What the task requires =
Which lines have the string "computer"? Copy all of them from the entries below.

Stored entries
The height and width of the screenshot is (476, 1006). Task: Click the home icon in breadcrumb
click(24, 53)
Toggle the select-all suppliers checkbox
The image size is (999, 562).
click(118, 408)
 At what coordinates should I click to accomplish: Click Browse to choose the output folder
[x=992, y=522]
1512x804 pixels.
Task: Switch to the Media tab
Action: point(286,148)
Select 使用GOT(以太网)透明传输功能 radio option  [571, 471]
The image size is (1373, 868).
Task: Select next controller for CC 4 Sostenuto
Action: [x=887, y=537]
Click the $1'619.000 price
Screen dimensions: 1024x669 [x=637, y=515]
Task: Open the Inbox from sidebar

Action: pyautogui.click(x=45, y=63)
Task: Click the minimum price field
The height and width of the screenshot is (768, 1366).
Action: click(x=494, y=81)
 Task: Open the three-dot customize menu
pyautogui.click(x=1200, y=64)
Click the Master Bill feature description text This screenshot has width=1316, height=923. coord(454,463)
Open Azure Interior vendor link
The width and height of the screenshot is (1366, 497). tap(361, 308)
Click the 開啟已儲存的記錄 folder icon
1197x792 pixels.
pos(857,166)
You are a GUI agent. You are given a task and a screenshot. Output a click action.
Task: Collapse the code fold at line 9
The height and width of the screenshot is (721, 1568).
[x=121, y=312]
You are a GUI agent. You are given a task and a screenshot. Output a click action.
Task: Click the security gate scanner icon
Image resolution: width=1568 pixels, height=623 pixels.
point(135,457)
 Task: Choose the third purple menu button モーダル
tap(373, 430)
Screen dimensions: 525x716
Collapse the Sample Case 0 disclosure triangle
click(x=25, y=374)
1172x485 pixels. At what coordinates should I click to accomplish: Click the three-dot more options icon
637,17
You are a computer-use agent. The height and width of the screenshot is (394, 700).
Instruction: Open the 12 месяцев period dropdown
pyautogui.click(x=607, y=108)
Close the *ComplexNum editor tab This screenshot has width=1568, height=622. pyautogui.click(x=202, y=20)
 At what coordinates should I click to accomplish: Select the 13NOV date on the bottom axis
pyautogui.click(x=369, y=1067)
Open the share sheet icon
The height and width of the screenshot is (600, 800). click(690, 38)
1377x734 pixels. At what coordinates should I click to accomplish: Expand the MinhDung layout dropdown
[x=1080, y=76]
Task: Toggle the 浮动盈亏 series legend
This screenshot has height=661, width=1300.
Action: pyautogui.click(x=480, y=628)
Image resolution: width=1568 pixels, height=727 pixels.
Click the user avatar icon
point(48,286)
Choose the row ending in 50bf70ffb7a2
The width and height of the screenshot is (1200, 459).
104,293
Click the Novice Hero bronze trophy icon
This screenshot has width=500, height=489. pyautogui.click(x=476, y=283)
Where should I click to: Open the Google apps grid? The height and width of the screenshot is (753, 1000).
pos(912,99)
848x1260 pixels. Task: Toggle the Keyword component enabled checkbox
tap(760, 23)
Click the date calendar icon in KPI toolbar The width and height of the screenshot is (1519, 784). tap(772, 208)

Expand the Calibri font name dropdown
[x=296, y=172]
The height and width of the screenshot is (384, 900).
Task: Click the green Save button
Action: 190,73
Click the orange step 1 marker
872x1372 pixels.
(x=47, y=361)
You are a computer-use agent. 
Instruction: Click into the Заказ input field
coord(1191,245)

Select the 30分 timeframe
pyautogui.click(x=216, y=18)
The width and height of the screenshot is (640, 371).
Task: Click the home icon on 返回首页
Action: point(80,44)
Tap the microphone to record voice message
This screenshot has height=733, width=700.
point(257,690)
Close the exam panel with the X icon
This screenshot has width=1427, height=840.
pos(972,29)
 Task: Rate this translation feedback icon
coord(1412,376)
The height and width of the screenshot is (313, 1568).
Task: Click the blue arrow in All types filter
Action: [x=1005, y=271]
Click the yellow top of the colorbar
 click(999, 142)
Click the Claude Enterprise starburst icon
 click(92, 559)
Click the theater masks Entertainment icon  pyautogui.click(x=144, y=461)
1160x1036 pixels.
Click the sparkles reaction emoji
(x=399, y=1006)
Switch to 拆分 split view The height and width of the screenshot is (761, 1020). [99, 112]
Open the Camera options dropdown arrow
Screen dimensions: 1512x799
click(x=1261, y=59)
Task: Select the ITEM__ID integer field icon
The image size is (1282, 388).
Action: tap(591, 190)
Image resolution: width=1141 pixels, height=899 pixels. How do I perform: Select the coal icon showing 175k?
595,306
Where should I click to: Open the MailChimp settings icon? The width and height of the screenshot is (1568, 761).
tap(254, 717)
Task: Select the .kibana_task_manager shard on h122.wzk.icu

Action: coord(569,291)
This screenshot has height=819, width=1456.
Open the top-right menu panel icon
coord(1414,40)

Written reply =
You are a computer-use agent. The height and width of the screenshot is (394, 700).
You are a computer-use agent. 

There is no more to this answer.